Task. Rewrite every one of the items below, changing each "magnifier icon" to "magnifying glass icon" and leaving everything else untouched.

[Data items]
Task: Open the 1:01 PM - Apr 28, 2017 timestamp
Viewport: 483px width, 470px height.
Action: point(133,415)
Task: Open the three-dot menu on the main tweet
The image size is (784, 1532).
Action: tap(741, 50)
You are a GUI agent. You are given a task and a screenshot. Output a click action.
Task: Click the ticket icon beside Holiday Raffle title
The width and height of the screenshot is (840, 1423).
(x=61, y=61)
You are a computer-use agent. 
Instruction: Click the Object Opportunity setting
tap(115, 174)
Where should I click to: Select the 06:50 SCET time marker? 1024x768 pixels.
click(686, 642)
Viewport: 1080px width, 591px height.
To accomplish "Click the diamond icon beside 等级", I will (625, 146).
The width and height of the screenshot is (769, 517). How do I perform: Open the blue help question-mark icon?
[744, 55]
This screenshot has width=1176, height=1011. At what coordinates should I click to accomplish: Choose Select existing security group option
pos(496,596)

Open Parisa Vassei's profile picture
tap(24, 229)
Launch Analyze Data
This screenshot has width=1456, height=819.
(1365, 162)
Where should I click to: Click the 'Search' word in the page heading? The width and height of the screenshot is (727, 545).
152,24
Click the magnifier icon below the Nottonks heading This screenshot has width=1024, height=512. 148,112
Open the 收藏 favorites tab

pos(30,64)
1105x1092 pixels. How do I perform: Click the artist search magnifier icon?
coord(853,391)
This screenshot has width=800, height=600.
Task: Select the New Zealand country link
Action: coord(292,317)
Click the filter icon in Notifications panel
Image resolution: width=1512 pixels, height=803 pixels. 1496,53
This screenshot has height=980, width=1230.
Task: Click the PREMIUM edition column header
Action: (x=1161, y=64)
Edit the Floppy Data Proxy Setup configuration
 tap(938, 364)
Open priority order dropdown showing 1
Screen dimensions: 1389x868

Response to the exercise.
Task: Open the 1:01 PM - Apr 28, 2017 timestamp
Viewport: 483px width, 470px height.
Action: point(133,415)
Task: Open the three-dot menu on the main tweet
The image size is (784, 1532).
Action: tap(741, 50)
You are a GUI agent. You are given a task and a screenshot. Output a click action.
Task: Click the ticket icon beside Holiday Raffle title
The width and height of the screenshot is (840, 1423).
(x=61, y=61)
You are a computer-use agent. 
Instruction: Click the Object Opportunity setting
tap(115, 174)
Where should I click to: Select the 06:50 SCET time marker? 1024x768 pixels.
click(686, 642)
Viewport: 1080px width, 591px height.
To accomplish "Click the diamond icon beside 等级", I will (625, 146).
The width and height of the screenshot is (769, 517). How do I perform: Open the blue help question-mark icon?
[744, 55]
This screenshot has width=1176, height=1011. At what coordinates should I click to accomplish: Choose Select existing security group option
pos(496,596)

Open Parisa Vassei's profile picture
tap(24, 229)
Launch Analyze Data
This screenshot has width=1456, height=819.
(1365, 162)
Where should I click to: Click the 'Search' word in the page heading? The width and height of the screenshot is (727, 545).
152,24
Click the magnifying glass icon below the Nottonks heading This screenshot has width=1024, height=512. 148,112
Open the 收藏 favorites tab

pos(30,64)
1105x1092 pixels. How do I perform: Click the artist search magnifying glass icon?
coord(853,391)
This screenshot has width=800, height=600.
Task: Select the New Zealand country link
Action: coord(292,317)
Click the filter icon in Notifications panel
Image resolution: width=1512 pixels, height=803 pixels. 1496,53
This screenshot has height=980, width=1230.
Task: Click the PREMIUM edition column header
Action: (x=1161, y=64)
Edit the Floppy Data Proxy Setup configuration
 tap(938, 364)
Open priority order dropdown showing 1
Screen dimensions: 1389x868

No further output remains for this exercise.